I complete ten years of ‘work life’ today. Ten incredible years of writing, editing, cartooning, learning, making bad decisions confidently, taking good ones nervously and chasing the dream relentlessly. A decade since I stepped into my first office as an assistant editor, feeling terribly important and enthusiastic, ready to transform the industry (I didn’t).
It’s been an exhilarating ride since. My first job was something out straight of a dream—I was editing wildlife books, which taught me about purple-nosed frogs in the Western Ghats and how to tell if elephant dung was fresh (had a chance to test this out a few years later). It was a job I stuck to for five years. At work, I had colleagues whose favourite thing to do was visit the sprawling fig tree in the neighborhood after lunch, an activity I thoroughly enjoyed. I made some of my best friends in that office over countless and unnecessary coffee breaks, which I sorely missed during the freelancing days that followed.

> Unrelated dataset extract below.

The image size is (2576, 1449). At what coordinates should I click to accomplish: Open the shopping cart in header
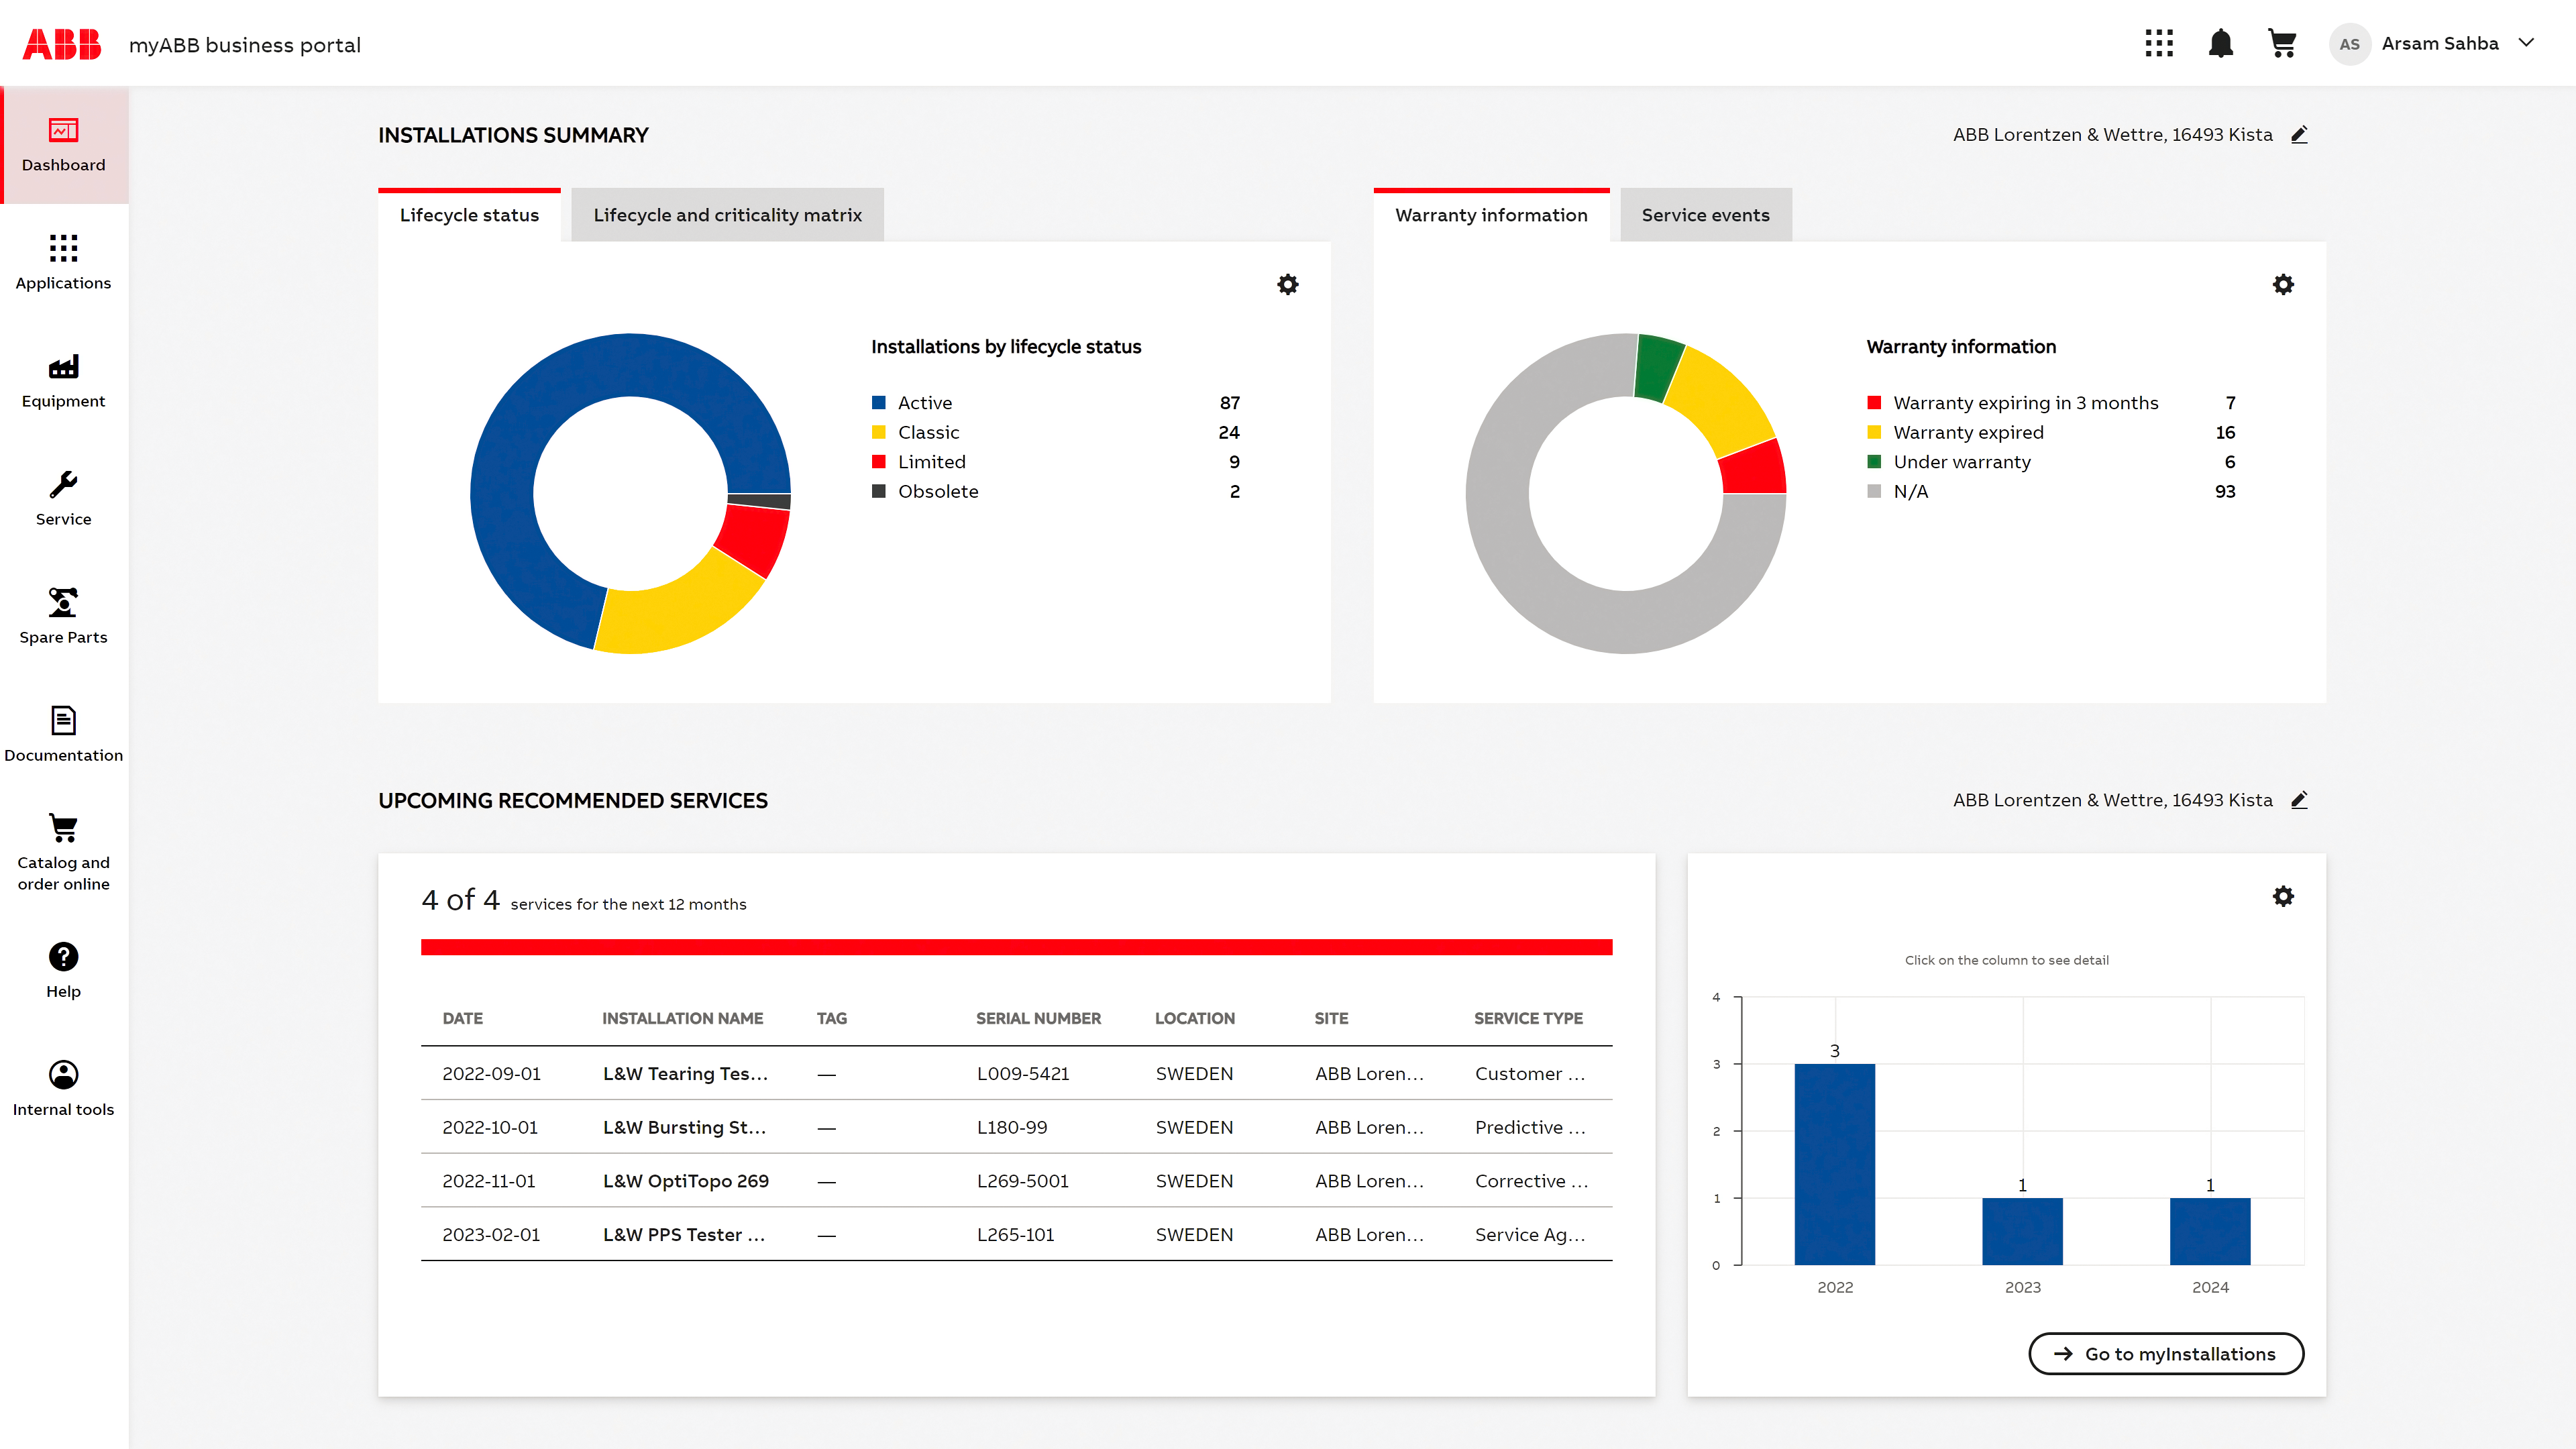click(2281, 43)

Outside of work, I travelled, volunteered at a bookshop and wrote like a completely possessed person. It was during this time that I started doing something I never thought I would do: create a comic strip. What started out as a bit of a joke on Facebook led to a badly-drawn regular strip for a Mumbai-based magazine. Encouraged by the feedback of (in hindsight, undiscerning) readers, I kept drawing, unaware of where this new journey would take me.

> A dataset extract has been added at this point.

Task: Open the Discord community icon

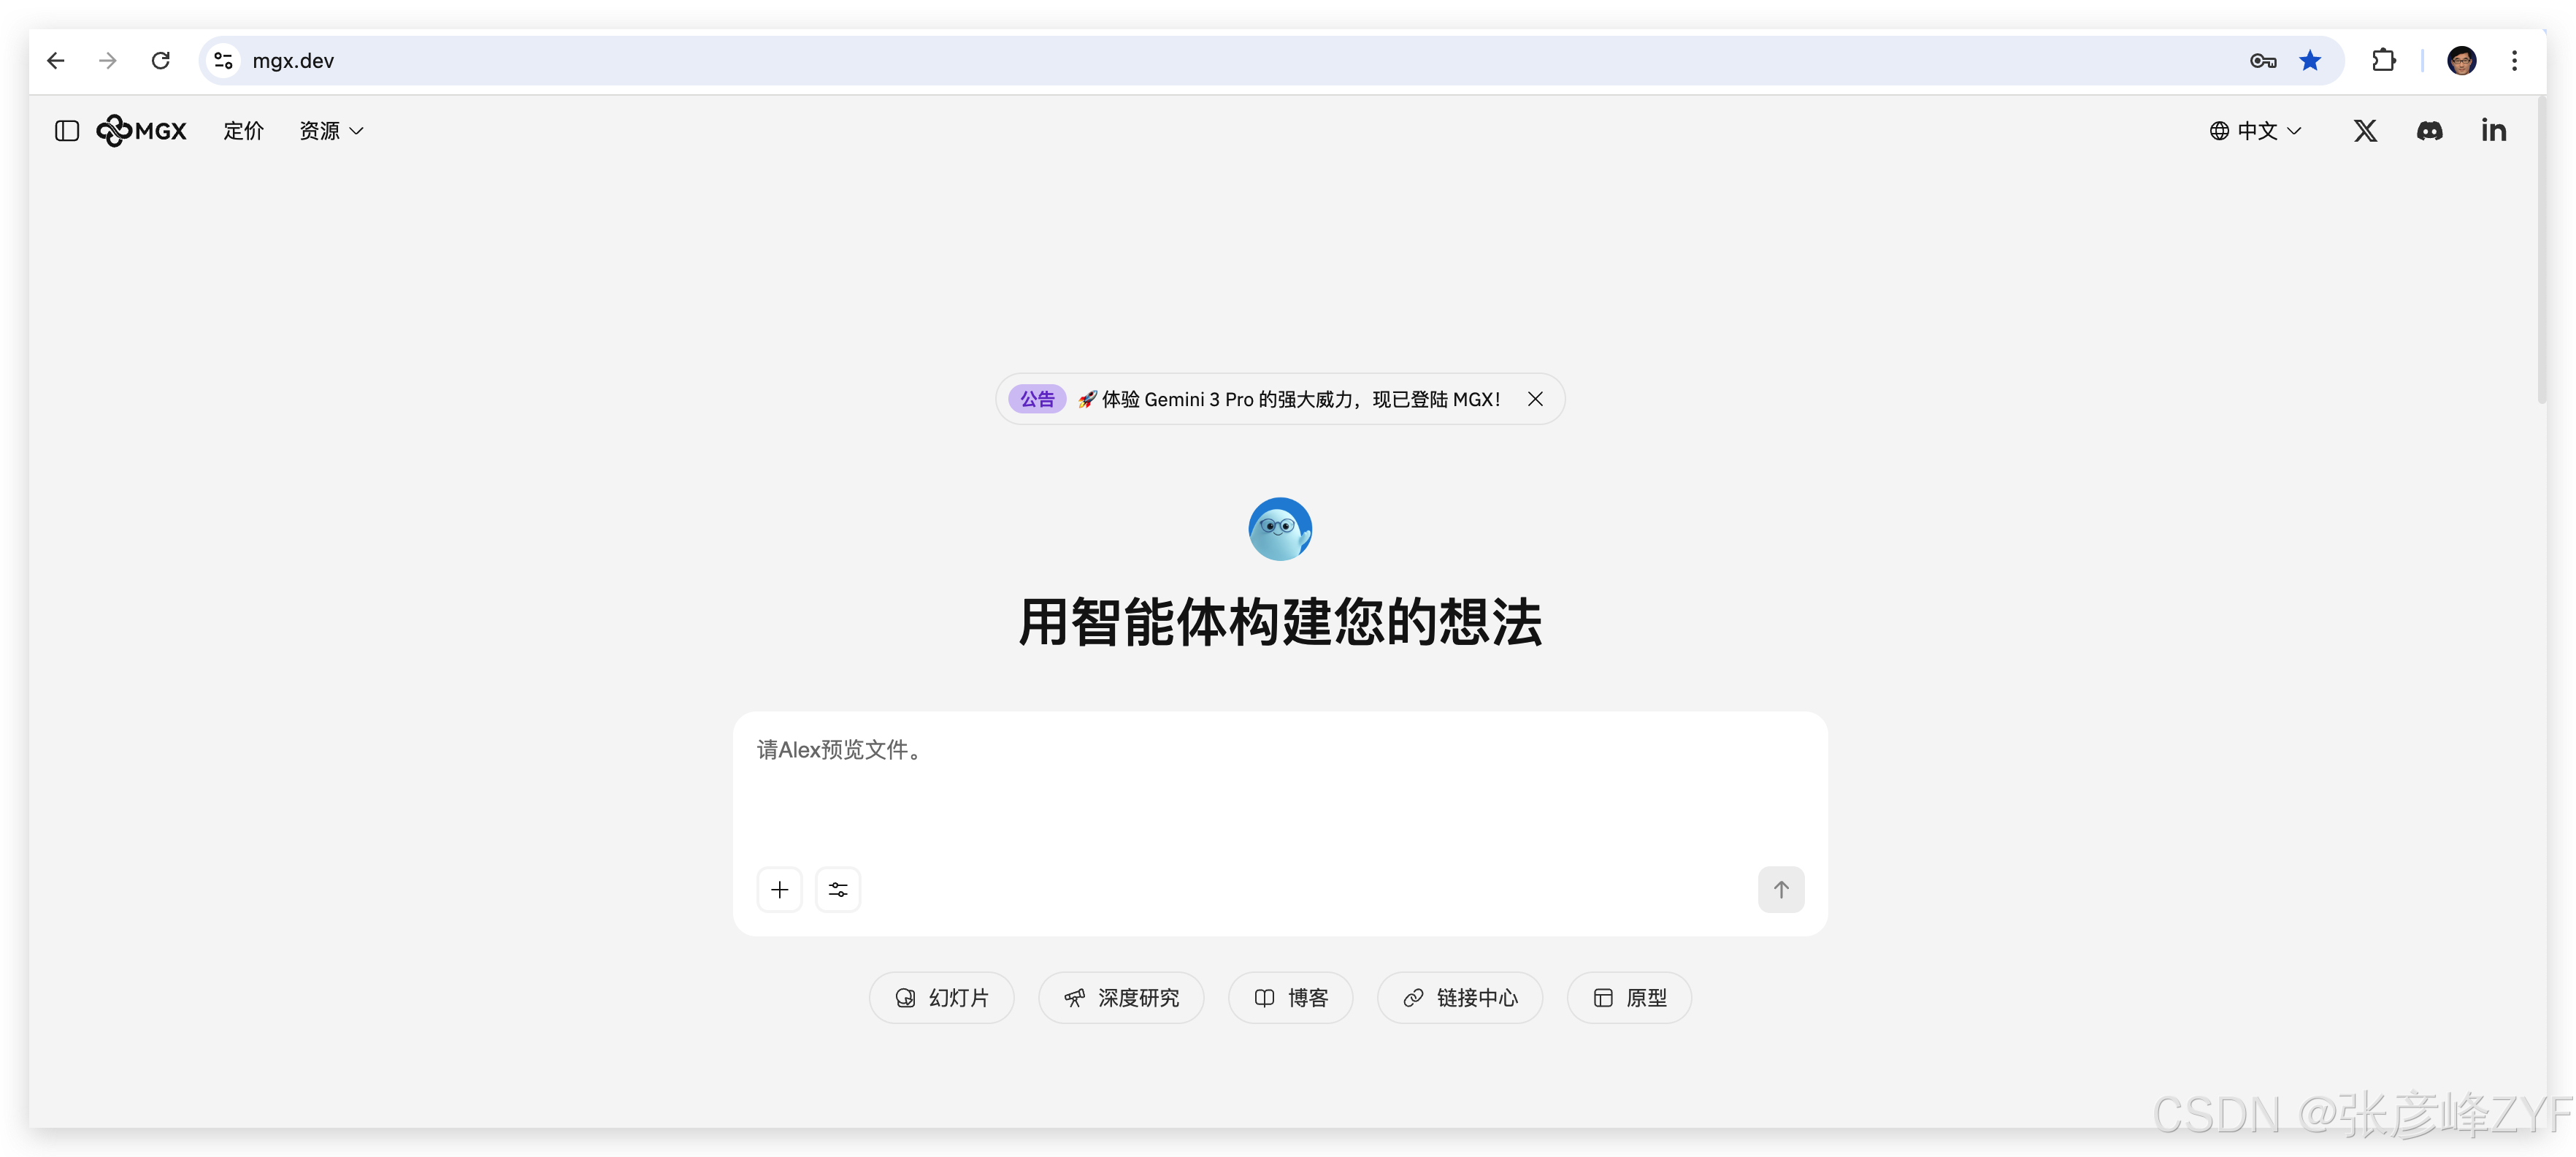Action: coord(2429,131)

Eventually, I moved on from publishing to a brief stint in advertising as a copywriter. Here, I discovered a completely different world. Coming from a khadi-kurta-wearing, em-dash-obsessed 9 to 5-ers, I was startled by fast-paced agency life. But I was also equally enthralled by it. There was so much energy, so much talent, so many ideas… so therefore so much competition and angst. During late nights, I noticed that I was only thinking about the next comic strip or making drafts of what I was going to write about next. That prompted me to quit to try out freelancing for a while.
It was possibly one of the best decisions of my life. Freelancing came easy—I was happy to be working independently and I loved working on a variety of projects. I wrote travel articles, drew custom comics, created stories for wedding invitations, and showcased at flea markets and things. I had enormous support from my family throughout though, with my uber-cool dad manning my stall at Comic Con, telling everyone to buy his cartoonist daughter’s work 😉
The more comics I drew, the more certain I became that this was possibly my life’s true calling (among other yet undiscovered ones).
After I moved to the UK, I started taking care of digital content for a startup, something I’ve always wanted to do (and find that I immensely like). In a faraway country, the comics kept me company through snow and sleet and rain and heat.
Today The Tap has nourished me as much as I’ve nurtured it, making space for my cup-runneth-over type experiences and helping me connect with thousands of folks through stick drawings. Creating comics has become a part of daily life, like brushing my teeth.
Every week, I get emails from folks asking me for advice about whether they should quit their jobs to pursue their passion or hobby. And every time I say the same thing—stick to what you love doing and do it anyway, irrespective of whether you’re able to convert that into a career or not. To do what you love, and to want to get better at it, without wanting validation or approval in return is in itself liberating.
Over the last decade, I’ve done some ponderings over what the purpose of life is. And I think I’m getting closer to the answer slowly. I think all of us want to create things of beauty—and we are aware that we only get one good shot at it. Maybe it’s a drawing, a piece of code, a working algorithm, a conversation that you helped start, lives that you changed, problems that you helped solve—we all want to leave our legacies behind. And maybe that’s what we all strive for, through the work we do every day—to bring about some change in the world, to be able to make a little difference even as we’re hurtling at top speed through the immense vastness of space. And I guess the only prerequisite is one that we already satisfy: to be here on this planet.
Thank you all for encouraging, supporting and indulging me through this glorious decade!